━━ Records to process ━━

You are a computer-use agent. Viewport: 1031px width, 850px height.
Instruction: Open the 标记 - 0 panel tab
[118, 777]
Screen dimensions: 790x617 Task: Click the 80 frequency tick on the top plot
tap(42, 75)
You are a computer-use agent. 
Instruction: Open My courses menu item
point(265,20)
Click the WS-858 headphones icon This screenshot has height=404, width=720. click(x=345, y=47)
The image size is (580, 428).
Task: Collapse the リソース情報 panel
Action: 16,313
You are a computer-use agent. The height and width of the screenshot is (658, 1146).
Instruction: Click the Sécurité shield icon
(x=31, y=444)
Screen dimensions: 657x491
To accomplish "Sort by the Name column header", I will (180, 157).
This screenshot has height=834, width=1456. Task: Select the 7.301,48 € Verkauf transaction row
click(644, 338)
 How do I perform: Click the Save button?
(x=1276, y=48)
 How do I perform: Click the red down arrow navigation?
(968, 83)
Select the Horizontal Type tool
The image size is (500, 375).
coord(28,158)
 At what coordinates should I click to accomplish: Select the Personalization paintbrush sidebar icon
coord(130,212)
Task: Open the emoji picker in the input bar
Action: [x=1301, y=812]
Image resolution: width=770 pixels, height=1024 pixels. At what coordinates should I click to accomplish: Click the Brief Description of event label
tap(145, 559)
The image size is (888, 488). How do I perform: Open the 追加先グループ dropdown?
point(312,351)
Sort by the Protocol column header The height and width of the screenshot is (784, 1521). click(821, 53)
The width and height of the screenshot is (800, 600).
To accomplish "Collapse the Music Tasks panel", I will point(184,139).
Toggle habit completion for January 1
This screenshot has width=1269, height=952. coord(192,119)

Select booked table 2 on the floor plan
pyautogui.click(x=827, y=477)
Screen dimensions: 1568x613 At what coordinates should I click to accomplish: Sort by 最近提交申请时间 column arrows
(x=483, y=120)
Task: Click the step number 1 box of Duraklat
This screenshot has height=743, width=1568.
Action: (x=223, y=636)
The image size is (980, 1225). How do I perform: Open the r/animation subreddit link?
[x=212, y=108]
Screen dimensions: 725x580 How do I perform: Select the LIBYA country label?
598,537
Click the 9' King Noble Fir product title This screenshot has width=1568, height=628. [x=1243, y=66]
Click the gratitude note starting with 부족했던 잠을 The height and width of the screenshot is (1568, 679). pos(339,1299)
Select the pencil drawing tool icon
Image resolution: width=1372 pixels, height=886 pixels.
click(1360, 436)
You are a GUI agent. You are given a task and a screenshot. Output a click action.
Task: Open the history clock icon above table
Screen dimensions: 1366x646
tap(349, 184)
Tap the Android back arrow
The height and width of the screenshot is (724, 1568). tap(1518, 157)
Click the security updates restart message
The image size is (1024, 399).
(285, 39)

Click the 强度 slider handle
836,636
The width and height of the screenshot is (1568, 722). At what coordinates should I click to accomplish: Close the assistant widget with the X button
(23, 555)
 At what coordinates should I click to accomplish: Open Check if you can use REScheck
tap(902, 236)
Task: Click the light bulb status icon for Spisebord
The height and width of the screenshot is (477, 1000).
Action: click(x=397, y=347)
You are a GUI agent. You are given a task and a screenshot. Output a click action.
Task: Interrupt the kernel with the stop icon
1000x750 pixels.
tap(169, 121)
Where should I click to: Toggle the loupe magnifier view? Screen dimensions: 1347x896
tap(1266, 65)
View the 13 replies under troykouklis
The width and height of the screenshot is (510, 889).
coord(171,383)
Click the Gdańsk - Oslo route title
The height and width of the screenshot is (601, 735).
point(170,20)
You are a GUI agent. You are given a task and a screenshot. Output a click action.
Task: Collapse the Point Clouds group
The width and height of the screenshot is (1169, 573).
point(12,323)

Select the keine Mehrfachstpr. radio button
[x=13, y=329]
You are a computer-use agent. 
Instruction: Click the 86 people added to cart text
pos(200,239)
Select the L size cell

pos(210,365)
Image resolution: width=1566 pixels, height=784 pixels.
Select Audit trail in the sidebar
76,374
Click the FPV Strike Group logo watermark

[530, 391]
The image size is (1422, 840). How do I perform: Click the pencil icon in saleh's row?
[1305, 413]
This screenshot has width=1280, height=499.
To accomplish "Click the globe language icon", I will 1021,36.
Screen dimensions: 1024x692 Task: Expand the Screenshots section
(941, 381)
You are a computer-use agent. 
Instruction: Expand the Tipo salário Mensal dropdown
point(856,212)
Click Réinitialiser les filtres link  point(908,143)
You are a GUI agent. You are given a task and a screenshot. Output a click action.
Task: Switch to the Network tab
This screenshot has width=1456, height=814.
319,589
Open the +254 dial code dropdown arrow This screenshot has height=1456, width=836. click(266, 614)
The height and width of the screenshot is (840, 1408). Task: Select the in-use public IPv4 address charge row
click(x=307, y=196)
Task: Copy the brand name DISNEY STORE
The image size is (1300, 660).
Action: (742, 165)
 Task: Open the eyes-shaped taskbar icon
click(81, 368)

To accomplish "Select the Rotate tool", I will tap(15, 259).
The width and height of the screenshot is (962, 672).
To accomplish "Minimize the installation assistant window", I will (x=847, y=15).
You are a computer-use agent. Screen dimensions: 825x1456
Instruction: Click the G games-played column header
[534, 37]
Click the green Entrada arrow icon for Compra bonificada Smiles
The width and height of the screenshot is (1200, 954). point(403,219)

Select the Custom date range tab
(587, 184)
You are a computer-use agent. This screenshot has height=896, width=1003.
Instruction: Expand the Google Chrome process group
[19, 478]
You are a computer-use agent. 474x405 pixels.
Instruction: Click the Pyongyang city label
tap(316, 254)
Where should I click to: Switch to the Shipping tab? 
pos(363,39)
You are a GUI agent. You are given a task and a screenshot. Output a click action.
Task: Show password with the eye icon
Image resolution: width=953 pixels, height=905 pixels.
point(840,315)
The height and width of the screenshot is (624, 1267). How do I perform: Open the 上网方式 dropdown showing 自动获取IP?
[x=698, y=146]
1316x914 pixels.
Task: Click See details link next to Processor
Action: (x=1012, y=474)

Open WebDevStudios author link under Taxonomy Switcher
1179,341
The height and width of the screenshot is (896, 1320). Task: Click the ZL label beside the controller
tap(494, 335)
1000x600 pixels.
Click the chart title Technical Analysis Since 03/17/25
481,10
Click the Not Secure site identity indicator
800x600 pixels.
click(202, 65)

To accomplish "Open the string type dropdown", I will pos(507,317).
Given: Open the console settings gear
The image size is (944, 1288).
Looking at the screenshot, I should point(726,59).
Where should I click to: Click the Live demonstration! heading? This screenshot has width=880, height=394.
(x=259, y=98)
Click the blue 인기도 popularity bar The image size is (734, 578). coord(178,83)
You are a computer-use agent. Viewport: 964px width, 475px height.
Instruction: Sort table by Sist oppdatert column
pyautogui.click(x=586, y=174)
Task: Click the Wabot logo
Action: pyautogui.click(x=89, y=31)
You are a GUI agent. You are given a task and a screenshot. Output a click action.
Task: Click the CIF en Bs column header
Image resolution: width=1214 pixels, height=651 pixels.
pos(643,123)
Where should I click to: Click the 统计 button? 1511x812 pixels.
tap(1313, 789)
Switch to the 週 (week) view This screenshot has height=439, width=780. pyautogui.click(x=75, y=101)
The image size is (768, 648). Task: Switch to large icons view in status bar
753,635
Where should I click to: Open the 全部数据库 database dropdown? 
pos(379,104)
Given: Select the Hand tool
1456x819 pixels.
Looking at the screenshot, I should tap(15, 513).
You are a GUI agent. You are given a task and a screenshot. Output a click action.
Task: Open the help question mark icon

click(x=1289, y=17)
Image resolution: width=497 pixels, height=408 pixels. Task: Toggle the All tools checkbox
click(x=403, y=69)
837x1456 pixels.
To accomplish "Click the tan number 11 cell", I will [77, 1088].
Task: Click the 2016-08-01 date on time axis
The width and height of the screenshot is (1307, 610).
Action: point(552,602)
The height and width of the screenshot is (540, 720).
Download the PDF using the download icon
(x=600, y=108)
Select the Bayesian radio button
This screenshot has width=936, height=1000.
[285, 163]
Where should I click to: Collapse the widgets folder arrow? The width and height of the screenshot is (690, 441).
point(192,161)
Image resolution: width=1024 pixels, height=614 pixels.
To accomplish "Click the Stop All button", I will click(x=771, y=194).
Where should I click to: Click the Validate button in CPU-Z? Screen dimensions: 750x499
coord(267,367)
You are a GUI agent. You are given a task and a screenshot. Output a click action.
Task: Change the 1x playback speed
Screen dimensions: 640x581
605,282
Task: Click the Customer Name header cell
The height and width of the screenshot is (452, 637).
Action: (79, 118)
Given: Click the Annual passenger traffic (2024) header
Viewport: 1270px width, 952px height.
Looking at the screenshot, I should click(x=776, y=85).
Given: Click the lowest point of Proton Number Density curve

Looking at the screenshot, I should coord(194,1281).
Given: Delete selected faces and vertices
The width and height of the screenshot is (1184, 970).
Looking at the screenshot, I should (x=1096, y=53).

━━━

**What this task involves**
Turn the part of the listing above into a numbered list, starting at the line that contains "Where should I click to: Collapse" and ending after the line that contains "Looking at the screenshot, I should click(x=776, y=85).". Leave out any blank lines.

**Solution below**
1. Where should I click to: Collapse the widgets folder arrow? The width and height of the screenshot is (690, 441).
2. point(192,161)
3. Image resolution: width=1024 pixels, height=614 pixels.
4. To accomplish "Click the Stop All button", I will click(x=771, y=194).
5. Where should I click to: Click the Validate button in CPU-Z? Screen dimensions: 750x499
6. coord(267,367)
7. You are a GUI agent. You are given a task and a screenshot. Output a click action.
8. Task: Change the 1x playback speed
9. Screen dimensions: 640x581
10. 605,282
11. Task: Click the Customer Name header cell
12. The height and width of the screenshot is (452, 637).
13. Action: (79, 118)
14. Given: Click the Annual passenger traffic (2024) header
15. Viewport: 1270px width, 952px height.
16. Looking at the screenshot, I should click(x=776, y=85).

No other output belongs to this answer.